Читать «Диалог творческого сознания А. А. Фета с Востоком (Фет и Хафиз)» онлайн - страница 54

Альбина Мазгаровна Саяпова

Ощущение лирическим субъектом своей причастности к макрокосму объясняется постижением протяженности мироздания, начинающимся как бы с «нулевой» точки, когда нет земли («Земля <...> уносилась прочь...»), когда он «один в лицо увидел ночь». С «нулевой точки» и начинается игра с пространством, когда вертикали пространства со встречным движением («Я ль несся к бездне полуночной, / Иль сонмы звезд ко мне неслись?») и создают переживание переходного мгновения, за которым момент экзистенциального пробуждения. Зрительная игра с пространством завершается символическим образом «длани мощной», который содержит невольное впечатление, связанное с внутренним переживанием ребенка в люльке, колыбели, содержащим «колыхательно-колебательную» стихию, восходящую к «пренатальному» сознанию (В.Н. Топоров). Экзистенциальное же значение этого образа расшифровывается через образ бездны.

Образ бездны в подобной художественной интерпретации присутствует и в стихотворении «Как нежишь ты, серебряная ночь...» (1865(?)):

Мой дух, о ночь, как падший серафим,

Признал родство с нетленной жизнью звездной

И, окрылен дыханием твоим,

Готов лететь над этой тайной бездной.

Основным мотивом обоих стихотворений является мотив ночного неба, который можно осмыслить через архетипический комплекс моря, описанный В.Н. Топоровым, поскольку небо, как и море, можно характеризовать как «колыхательно-колебательную стихию», сохранившую память о праистоках, что было в первобытном человеке, в котором, как и в ребенке, выступает некое внутреннее переживание, связанное с рождением «Я». Это внутреннее переживание в стихотворении «На стоге сена ночью южной...» выражено мифологической парадигмой: «И я, как первый житель рая, / Один в лицо увидел ночь».

Перед взором лирического субъекта, как перед взором «первого жителя рая», вырисовывается картина ночного неба как мир упорядоченных, «осмысленных» протяженностей:

И хор светил, живой и дружный,

Кругом раскинувшись, дрожал.

Эмоциональным переживанием этого ночного неба как мира протяженностей становится ощущение непреложной противоположности этого внешнего мира собственному внутреннему миру, выражающегося во внезапно осознанном чувстве одиночества, пробуждающего прачувство тоски, в котором – прачувство пространства, связанного с актом рождения. Это и есть тоска «первого жителя рая», которая экзистенциальна по своему содержанию: постижение протяженности мироздания как ощущение тоски перед вечным таинством мироздания: «И с замираньем и смятеньем / Я взором мерил глубину».

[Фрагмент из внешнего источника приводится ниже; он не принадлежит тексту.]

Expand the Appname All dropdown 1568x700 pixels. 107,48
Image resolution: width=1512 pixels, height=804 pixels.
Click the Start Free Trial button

Зрительное постижение пространства, протяженности мироздания не просто определяет время, оно (у Фета мгновенье) поглощается пространством: «Я взором мерил глубину, / В котором с каждым я мгновеньем / Все невозвратнее тону». Результатом зрительной игры с пространством становится ощущение тоски как реакция на постижение пространства, протяженности. Символический образ бездны («Над этой бездной я повис») и является художественным выражением единства времени и пространства в ощущении тоски перед тем неуловимым Ничто, в котором время, рожденное пространством, поглощается этим пространством.